In enclosing her own recent experiences, Sue Arrowsmith seems to conceive a chilled romanticism[2] that never ceases to throb notwithstanding its crossing the notes of the heart with those of the mind (the cruel exercise of analytical lucidity), refined in defining, outlining, recalling surreal and at times paradisiacal notations of nature – let us not forget that the Greek term paradeios, transcribed into Latin with paradisus, is, according to lexicon, an impression of the Avestan pairidaeza (from pairi and daeza, around and wall, respectively) which designates a large enclosed garden[3] – elegantly tamed by the mental breath of painting.
Projected onto the canvas like the shadows of an ethereal and milky landscape which becomes a grammatical gateway according to the rules of pictorial language, Sue Arrowsmith’s nature works also recover an archaeological substratum of technology – the projection, the poetic game of lucis et umbrae brings to mind the magic lantern and early cinematography – which they rearrange according to the pondered choice of a sample, a splinter, an excerpt, a part worth the whole, as if to recall the fragment-form theorized by Schlegel, by Novalis, and then by Poe and Baudelaire in the Fusées and Mon coeur mis à nu.
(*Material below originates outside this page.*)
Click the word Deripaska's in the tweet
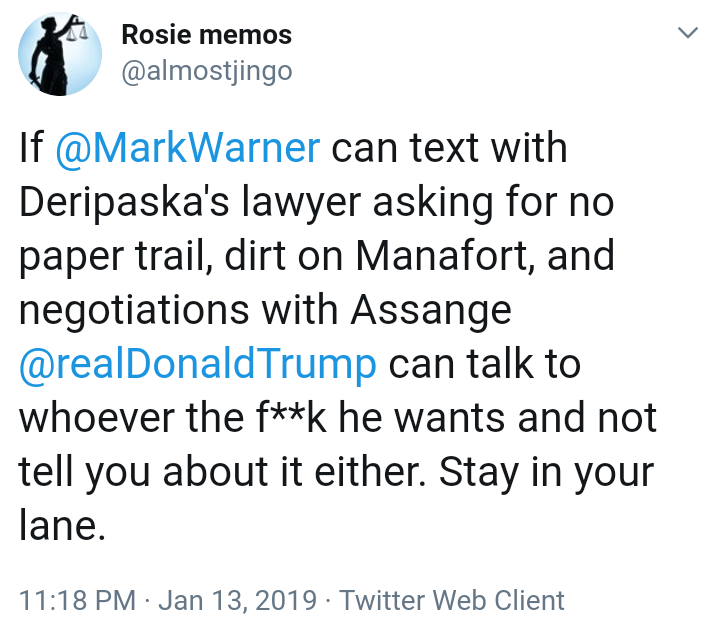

In other words, the artist throws the image of nature on a wall and then starts a melee with the canvas dipped in the glowing outline to crystallize it, absorb it (auroral writing, I would say), record it, as if to indicate an anacoluthic space for the conservation of caducity.
In the broad account offered by Sue Arrowsmith with these works from the last three years (2020-2023), we find today a confirmation of her clear desire to go behind the landscape (to enter it emotionally), as well as her wish to touch the silence of things with her hand, and her longing to focus on a narrative that does not succumb to representation or mímēsis, but which thanks to its filamentous sinuosity or its quickly-changing colours, visibly opens up to the essence of light, to an abstract (corpuscular) value, to a reassuring tension towards the eternal and the infinite.
[1] Ch. Baudelaire, Journaux intimes. Fusées, Mon coeur mis a nu, préf. par Ad. Van Bever, Les éditions G. Crés, 1920, p. 37.
[2] Cf. at least F. Rella, L’estetica del Romanticismo, Donzelli, Rome 1997.
[3] Cf. G. Agamben, Il Regno e il Giardino, Neri Pozza Editore, Vicenza 2019, chapter I, Il giardino delle delizie, pp. 9-19.